Wed 3 Sep 2008
Paper tigers and hidden dragons
Posted by Roy T. Fielding under software architecture, web architecture
[17] Comments
One of the sessions that I attended at OSCON was “Beyond REST? Building Data Services with XMPP PubSub†by Evan Henshaw-Plath and Kellan Elliott-McCrea. I think you can guess why that made me curious, but it was interesting to see how much that curiosity was shared by the rest of the conference: the room filled up long before the scheduled start. They certainly gave a very entertaining talk and one that spilled over into the blogosphere in posts by Stephen O’Grady, Joshua Schachter, and Debasish Ghosh.
Unfortunately, the technical argument was a gigantic paper tiger, which is a shame given that there are plenty of situations in which event-based architectures are a better solution than REST-based architectures. I made a brief comment about notification design and how they seemed to be ignoring a good twenty years of research on Internet-scale event notification systems. People need to understand that general-purpose PubSub is not a solution to scalability problems — it simply moves the problem somewhere else, and usually to a place that is inversely supported by the economics. I’ll have to explain that in a later post, since this one is focused on the technical.
Here’s the tiger:
On July 21st, 2008, friendfeed crawled flickr 2.9 million times to get the latest photos of 45,754 users, of which 6,721 of that 45,754 potentially uploaded a photo.
Conclusion: Polling sucks.

* PROBLEMS AND TASKS
a. Repeat the part of the blog post above on the XMPP PubSub talk, starting with "Unfortunately, the technical" and going on through "Conclusion: Polling sucks.".
b. Using the blog post above on the XMPP PubSub talk, say yes or no to each statement and quote the words that decide it: (i) The room for the talk filled up only after its scheduled start. (ii) The writer holds that general-purpose PubSub solves scalability problems. (iii) On July 21st, 2008, friendfeed crawled flickr 2.9 million times.

* GIVEN MATERIAL
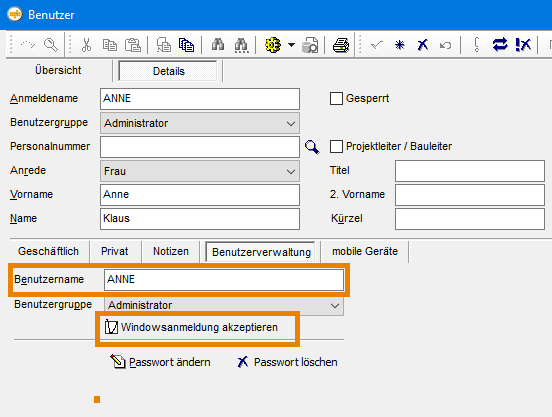Click the Passwort ändern button
The width and height of the screenshot is (552, 417).
(161, 362)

* RESULTS
a.
Unfortunately, the technical argument was a gigantic paper tiger, which is a shame given that there are plenty of situations in which event-based architectures are a better solution than REST-based architectures. I made a brief comment about notification design and how they seemed to be ignoring a good twenty years of research on Internet-scale event notification systems. People need to understand that general-purpose PubSub is not a solution to scalability problems — it simply moves the problem somewhere else, and usually to a place that is inversely supported by the economics. I’ll have to explain that in a later post, since this one is focused on the technical.
Here’s the tiger:
On July 21st, 2008, friendfeed crawled flickr 2.9 million times to get the latest photos of 45,754 users, of which 6,721 of that 45,754 potentially uploaded a photo.
Conclusion: Polling sucks.

b.
(i) No: "the room filled up long before the scheduled start."
(ii) No: "general-purpose PubSub is not a solution to scalability problems"
(iii) Yes: "On July 21st, 2008, friendfeed crawled flickr 2.9 million times"